Şefkat, kanaatimce, materyalizmin açıklamakta en çok zorlandığı his. Hedonistlerin de gelip ayaklarının sürçtüğü yer burası. Birşey, kendi varlığından daha fazla, başka birşeyin varlığını neden/nasıl önemser? Neden onun için (gerekirse) canını verir? Veya neden onun için lezzetinden vazgeçer? Bazen kendisi aç kalır da ona yedirir. Kendisi giymez de ona giydirir. Bunu maddeciliğin aşıladığı bencillik ile izah edemezsiniz. Egoizm nefis merkezli birçok lezzeti açıklasa da burada ayağı dolanır. Bir çıkış bulamaz. Yalnız kendi hayatı/çıkarı için yaşadığını iddia ettiği varlıkların neden başka canlılar için o hayattan ödün verdiklerini bir yere koyamaz. Küçük aklına sığıştıramaz.
Ama varlığını da inkar edemez. Edemezsiniz. Bir kediden tutun ta file kadar, her türün anneleri, evlatları için canlarını/lezzetlerini feda etmeye hazırdırlar. Bu onların salt hayatlarının devamı için mücadele etmediklerine en zâhir bir delildir.
Bu noktada, şefkat, kainatı Allah ile (Allah olduğu bilinmese de 'O' denilecek bir 'gayb' ile) açıklamaya doğru itiyor. 2. Söz'de, Bediüzzaman'ın, temsilî hikayecikteki iki karakterden birini 'Hodbin' diğerini 'Hudabin' olarak tarif etmesi boşuna değil. Varlıkla kuracağımız ilişkinin durumu ifade ediliyor aslında orada.
Üçüncü bir yol yok. Algımız iki türlü.
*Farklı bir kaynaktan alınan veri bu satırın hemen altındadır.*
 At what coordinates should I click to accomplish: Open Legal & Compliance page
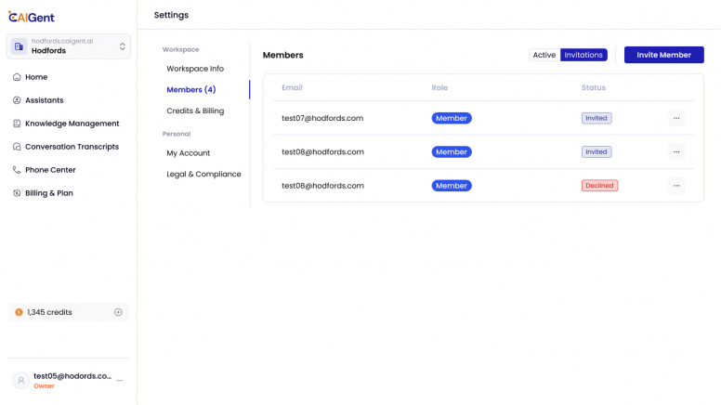tap(203, 174)
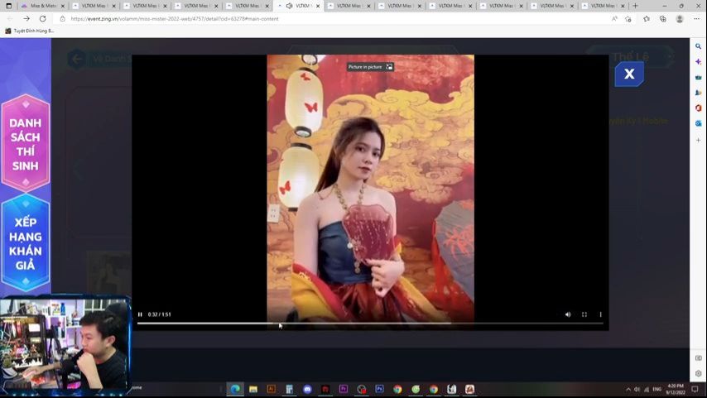This screenshot has height=398, width=707.
Task: Open Edge sidebar search icon
Action: [x=698, y=46]
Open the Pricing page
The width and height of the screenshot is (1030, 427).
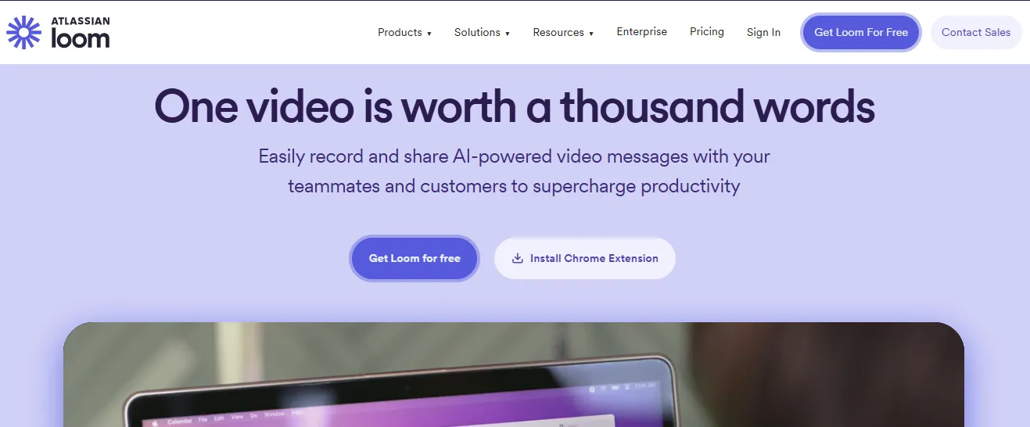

Ya biz merkezindeyiz varlığın ve herşey 'merkezinde olduğumuz bir menfaat-değer algısı' ile şekillenecek; yahut da bir 'O' var ve herşey 'o bütünlüğün etrafında bir değere' sahip olacak. Dikkat edelim, şefkat denilen yetmiş libaslı huri, bir güzel yüzünü daha gösteriyor şimdi: Belki de şefkat 'parçanın bütünlüğü sezmesinden' hasıl olan bir histir. Yani, kendisinin aslolmadığını, ben'inin (ve ben gibi herşeyin) bir O adına çalıştığını hisseden canlının, O'ya hizmetlerinden ötürü diğer bütün şey'lere karşı hissettiği sorumluluktur. Bir nevi kardeşlik hissidir.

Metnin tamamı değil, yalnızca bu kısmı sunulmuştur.